By Craig Mayhew

Blockchain is an emerging technology, and not a magic wand. This article aims to help you understand the technology at a high level, as is required before asking questions like “Should we be using blockchain in our organisation?”. The answer is almost certainly no.

What’s a blockchain?
Blockchain technology has been around since 2009. It's only recently that businesses are trying to understand it.

Blockchains are databases that are duplicated across many servers, or nodes as they are known in blockchain parlance. Writing data to a blockchain is outsourced to miners or stake holders. Once agreed, that new data is synced to all nodes. This process is decentralised, as anyone can become a miner, and/or a node. Data stored on a blockchain is practically invincible due to the complete duplication of the same data across all nodes. A complete copy of the entire blockchain is stored on any computer that joins the network as a node. For data loss to occur, every node would need to be destroyed.

Within a blockchain, groups of records are stored as blocks. The blocks are cryptographically linked to their neighbours in the chain. Hopefully the name blockchain now makes sense. This linking enables quick detection and exclusion of data irregularities. Once records have been written, they are not deleted or updated.

Let’s unpack this.

Blockchains are often referred to as being decentralised and distributed. This means no form of central control. “A complete copy of the entire blockchain is stored on any computer that joins the network as a node.” In conventional blockchains, anyone can download software to have their computer join the blockchain as a node. Once they do this, the entire blockchain is copied to their local machine. They could be anywhere in the world, or even in space.

Unprecedented legal challenges
Blockchains are highly redundant, immutable, public databases. This represents a privacy and legal debate that most people, let alone organisations haven’t yet considered. Anything saved to a blockchain is publicly available, potentially for the rest of time - and there is nothing you or I can do about it.

In Europe we have GDPR legislation which states that organisations must “ensure that the personal data are not kept longer than necessary”1 and the right to be forgotten which states a person can demand “the erasure of links to data which the data subject regards as prejudicial to him or her”2.

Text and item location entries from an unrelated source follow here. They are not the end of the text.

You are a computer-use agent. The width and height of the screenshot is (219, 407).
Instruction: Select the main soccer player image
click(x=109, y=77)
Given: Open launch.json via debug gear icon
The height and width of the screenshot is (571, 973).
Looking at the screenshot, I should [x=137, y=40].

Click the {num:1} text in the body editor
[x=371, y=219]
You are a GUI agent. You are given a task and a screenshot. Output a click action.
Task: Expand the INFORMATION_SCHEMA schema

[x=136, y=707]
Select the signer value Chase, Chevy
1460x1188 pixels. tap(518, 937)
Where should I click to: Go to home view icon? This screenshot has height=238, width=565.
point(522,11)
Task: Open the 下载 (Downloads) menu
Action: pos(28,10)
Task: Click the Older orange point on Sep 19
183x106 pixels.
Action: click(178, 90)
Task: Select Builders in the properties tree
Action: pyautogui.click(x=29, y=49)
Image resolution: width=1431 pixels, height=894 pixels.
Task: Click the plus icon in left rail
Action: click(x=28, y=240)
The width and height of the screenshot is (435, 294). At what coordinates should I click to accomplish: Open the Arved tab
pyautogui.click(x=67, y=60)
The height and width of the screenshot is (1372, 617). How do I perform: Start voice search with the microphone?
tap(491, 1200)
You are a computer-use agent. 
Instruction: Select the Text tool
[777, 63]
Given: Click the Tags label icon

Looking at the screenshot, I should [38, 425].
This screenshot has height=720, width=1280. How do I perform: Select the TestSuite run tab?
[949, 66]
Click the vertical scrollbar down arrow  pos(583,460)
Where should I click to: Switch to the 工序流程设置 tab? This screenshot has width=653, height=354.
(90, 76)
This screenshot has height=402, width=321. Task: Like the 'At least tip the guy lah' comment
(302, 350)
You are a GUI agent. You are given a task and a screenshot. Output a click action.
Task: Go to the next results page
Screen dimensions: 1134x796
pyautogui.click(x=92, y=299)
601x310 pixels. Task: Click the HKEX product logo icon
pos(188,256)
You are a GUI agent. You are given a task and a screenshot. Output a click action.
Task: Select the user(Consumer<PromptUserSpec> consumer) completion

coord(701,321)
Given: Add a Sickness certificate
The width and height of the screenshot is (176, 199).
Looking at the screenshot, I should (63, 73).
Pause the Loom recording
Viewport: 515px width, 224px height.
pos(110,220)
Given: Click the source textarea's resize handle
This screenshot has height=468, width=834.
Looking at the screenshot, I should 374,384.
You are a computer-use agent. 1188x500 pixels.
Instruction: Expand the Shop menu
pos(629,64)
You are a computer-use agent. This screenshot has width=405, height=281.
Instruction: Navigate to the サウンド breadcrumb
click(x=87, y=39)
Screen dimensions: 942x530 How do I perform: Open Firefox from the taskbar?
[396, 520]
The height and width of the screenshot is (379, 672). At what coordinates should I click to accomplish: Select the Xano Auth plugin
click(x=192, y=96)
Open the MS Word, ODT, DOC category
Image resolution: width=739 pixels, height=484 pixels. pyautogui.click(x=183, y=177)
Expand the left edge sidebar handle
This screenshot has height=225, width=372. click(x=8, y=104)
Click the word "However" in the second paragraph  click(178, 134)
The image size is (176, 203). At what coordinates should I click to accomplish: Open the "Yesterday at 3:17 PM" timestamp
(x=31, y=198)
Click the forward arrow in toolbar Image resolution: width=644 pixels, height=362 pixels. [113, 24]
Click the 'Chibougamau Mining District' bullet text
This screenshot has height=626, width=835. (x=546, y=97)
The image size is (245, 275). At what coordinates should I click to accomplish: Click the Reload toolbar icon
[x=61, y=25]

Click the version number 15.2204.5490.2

If all data is stored forever on the blockchain, and the blockchain is distributed across the entire planet, we have a legal compliance issue; it prevents any one entity changing the existing data records. This feels very much like the irresistible force paradox "What happens when an unstoppable force meets an immovable object?" In this case it will be invincible blockchain hitting immovable legislation. One thing is for sure, both will need to change.

If you are careful not to store any personally identifiable information on the block chain, then the next consideration is scalability.

A blockchain stores all data forever. If this data growth outpaces increasing hard drive storage capacities, then your blockchain of choice, may in future run into disk space problems on it’s nodes. With growing size, we also need to consider sync issues, the length of time it takes to introduce a new node and download a full copy of the blockchain from other nodes. Finally, on a very busy blockchain, simply keeping up with the transactions has caused unacceptable delays on writing your data to the blockchain.

These problems have not yet been solved and are a risk for your project and organisation should you choose to use blockchain before it is ready.

To create a perfect storm of scalability and cost problems, some businesses have started creating their own blockchains. I simply ask, why?

Your business doesn't need to build a blockchain. This follows the same troubled logic as building or managing your own serverless infrastructure when you hear how good AWS is. This will create a huge development cost, a huge ongoing ops cost and blockchain isn't even your product. Lastly, your business plan surely doesn't include competing with Ethereum?

Industry developments
In 2009 bitcoin was released. It was the first crypto currency, the first public blockchain and an insurance policy against a failing banking system.

In 2015 Ethereum was released. The first programmable blockchain, this reduced the barrier to entry for business into the blockchain era. Anyone can now to easily create their own tokens on top of the ethereum blockchain, benefiting from it's size, ongoing development and widespread adoption.

In 2016 Storj 1.0 and Sia 1.0 were released. These two teams are building the first serious attempts at data storage via blockchain.

Caveats / FAQ:
This article is not FUD. This article is here to try and illuminate the risks of blockchain technology to C-level execs, and warn them it’s not ready yet. I strongly believe in the technology, I just don’t believe it’s out of alpha.

This article is not about cryptocurrency, it’s about blockchain technology and considerations for applying it to a project.

Full vs Partial nodes. I have only covered full nodes in this article, because they are the most relevant to the challenges faced by organisations and the future scaling challenges of blockchain technology.